[Stored data entries]
______________________________
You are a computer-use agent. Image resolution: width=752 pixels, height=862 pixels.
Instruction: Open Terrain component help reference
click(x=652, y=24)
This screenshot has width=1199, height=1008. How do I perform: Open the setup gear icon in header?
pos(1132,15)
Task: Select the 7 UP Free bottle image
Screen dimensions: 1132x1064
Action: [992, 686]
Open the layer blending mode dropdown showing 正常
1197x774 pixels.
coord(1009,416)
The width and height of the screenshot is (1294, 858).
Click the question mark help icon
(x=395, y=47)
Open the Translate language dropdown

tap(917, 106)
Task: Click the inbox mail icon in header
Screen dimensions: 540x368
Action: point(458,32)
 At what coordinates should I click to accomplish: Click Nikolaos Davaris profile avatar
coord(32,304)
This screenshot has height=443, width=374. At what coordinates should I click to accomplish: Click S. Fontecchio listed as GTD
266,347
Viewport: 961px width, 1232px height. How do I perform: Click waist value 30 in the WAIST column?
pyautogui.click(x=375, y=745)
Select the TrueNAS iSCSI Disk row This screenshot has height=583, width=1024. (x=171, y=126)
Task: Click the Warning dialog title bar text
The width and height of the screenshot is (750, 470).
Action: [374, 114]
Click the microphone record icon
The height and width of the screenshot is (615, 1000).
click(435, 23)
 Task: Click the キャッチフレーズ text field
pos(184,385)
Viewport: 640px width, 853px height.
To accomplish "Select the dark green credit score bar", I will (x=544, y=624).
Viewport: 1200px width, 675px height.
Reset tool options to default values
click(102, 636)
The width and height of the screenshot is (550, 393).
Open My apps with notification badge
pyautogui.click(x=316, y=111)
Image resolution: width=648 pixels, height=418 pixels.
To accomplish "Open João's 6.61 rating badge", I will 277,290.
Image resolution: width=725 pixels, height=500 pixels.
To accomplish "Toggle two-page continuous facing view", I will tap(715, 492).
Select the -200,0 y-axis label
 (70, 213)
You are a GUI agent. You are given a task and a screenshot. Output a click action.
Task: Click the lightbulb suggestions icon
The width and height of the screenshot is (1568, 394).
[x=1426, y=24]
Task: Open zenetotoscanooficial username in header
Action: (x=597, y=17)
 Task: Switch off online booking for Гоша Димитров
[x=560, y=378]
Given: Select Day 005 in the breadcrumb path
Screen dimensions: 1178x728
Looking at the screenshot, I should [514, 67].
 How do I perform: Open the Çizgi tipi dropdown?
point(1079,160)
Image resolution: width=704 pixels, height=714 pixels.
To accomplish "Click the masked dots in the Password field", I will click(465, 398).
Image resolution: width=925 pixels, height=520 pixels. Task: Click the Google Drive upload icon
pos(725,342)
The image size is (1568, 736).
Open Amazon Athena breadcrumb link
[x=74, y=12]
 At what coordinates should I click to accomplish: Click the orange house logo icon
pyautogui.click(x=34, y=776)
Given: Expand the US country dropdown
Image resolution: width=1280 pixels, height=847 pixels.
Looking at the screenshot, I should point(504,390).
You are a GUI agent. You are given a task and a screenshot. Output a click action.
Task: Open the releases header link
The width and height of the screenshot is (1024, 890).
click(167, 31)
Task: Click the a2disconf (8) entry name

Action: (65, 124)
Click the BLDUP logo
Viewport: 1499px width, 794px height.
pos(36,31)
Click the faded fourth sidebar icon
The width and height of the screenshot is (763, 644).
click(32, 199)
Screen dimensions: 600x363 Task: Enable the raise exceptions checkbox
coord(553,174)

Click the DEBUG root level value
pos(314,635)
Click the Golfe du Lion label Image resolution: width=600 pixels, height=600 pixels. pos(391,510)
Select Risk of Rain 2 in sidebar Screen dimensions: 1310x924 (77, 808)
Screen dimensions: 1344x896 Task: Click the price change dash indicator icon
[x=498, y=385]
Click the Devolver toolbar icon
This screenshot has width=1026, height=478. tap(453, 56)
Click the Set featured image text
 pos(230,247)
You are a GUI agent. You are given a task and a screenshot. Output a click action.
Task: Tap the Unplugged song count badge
______________________________
▸ **Task to complete**:
How many lines in the data contain "will"? Answer with the number alone.

▸ **Response below**:
4